Genetic manipulations of viral IFN antagonists will be useful for development of new candidate vaccines. An attractive approach is to generate recombinant viruses with targeted deletions or mutations in genes known for encoding the IFN antagonists. Such mutants are excellent candidates for modified live virus vaccines. The respiratory syncytial and influenza viruses are pioneers in using this approach for vaccine development (53, 55). The respiratory syncytial virus NS2 protein modulates the type I IFN activity through the inhibition of STAT2 in the JAK-STAT pathway (40). Recombinant bovine respiratory syncytial virus (BRSV) lacking the NS2 protein induced protection against challenge with virulent BRSV, which was associated with higher BRSV-specific antibody titers and greater priming of BRSV-specific, IFN-γ-producing CD4+ T cells (55). The NS1 protein of influenza A virus is a potent IFN antagonist. A recombinant influenza A virus expressing an RNA-binding defective NS1 protein induces high levels of IFN response and is attenuated in vivo (12, 53). In our case, the coupling of the nsp2 IFN antagonism with the protease cleavage function makes it difficult to remove the nsp2 IFN antagonism from the virus and, at the same time, to maintain the viability of the virus. Although we have not obtained a recombinant virus with a dramatic improvement in NF-κB response, our study presents the initial effort in an attempt to knock out the IFN antagonist function from the PRRSV. A better approach for knocking out these IFN antagonists is under active investigation in our laboratory.

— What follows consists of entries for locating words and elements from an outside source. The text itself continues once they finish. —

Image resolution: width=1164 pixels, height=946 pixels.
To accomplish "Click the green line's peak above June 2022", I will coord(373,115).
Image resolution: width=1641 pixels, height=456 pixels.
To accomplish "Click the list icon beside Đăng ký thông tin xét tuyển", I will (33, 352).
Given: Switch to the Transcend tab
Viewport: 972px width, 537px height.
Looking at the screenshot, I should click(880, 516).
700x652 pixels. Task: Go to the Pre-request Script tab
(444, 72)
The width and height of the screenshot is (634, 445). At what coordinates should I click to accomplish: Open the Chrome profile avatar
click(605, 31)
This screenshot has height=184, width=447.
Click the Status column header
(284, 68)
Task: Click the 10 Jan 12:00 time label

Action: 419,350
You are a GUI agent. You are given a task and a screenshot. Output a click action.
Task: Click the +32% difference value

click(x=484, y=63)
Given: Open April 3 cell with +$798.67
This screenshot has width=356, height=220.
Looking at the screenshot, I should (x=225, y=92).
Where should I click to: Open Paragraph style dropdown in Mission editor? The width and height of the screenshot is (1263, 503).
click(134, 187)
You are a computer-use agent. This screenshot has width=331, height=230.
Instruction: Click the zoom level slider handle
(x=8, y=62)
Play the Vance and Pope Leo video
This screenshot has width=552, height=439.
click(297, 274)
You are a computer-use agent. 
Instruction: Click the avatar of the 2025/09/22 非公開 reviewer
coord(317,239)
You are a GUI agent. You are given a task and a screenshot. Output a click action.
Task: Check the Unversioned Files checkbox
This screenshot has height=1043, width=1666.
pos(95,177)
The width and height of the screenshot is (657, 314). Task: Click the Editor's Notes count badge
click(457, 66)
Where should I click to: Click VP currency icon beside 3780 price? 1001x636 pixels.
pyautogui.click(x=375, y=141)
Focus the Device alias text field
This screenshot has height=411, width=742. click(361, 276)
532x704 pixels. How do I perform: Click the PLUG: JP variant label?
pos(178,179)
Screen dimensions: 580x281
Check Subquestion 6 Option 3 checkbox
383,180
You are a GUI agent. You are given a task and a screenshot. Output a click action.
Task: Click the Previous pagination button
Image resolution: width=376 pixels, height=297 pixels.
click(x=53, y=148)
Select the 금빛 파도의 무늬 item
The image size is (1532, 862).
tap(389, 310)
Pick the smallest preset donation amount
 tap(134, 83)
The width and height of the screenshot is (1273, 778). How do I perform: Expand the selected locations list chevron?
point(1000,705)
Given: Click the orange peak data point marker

In conclusion, our results provide direct evidence that PRRSV nsp2 suppresses IFN-β production by blocking the activation of the key transcription factor NF-κB, and this effect was mapped to the N-terminal cysteine protease (OTU) domain region of the protein. The identification and elimination of viral protein functions responsible for immune evasion are fundamental for the development of a modified live PRRSV vaccine. Our mutagenesis and reverse genetics studies demonstrate that type I interferon response could be enhanced by modifying certain amino acids that are located on the cysteine protease (OTU) domain region of nsp2. These findings provide an important insight for future development of genetically modified live-virus vaccines.
Acknowledgments
We thank Adolfo García-Sastre (Mount Sinai School of Medicine, NY) for providing pCAGGS plasmid, Takashi Fujita (Kyoto University, Tokyo, Japan) for providing the p125Luc plasmid, Domenico Tortorella (Mount Sinai School of Medicine, NY) for providing pcDNA3.1(+)-HA-Ub plasmid, Peter Howley (Harvard Medical School, MA) for contributing the p4489 Flag-beta TrCP plasmid, Anjana Rao (Harvard Medical School, MA) for contributing the pCMV2-IKK2-WT plasmid, and Jurgen Richt (Kansas State University, KS) for providing influenza A/swine/Texas/4199-2/98 virus.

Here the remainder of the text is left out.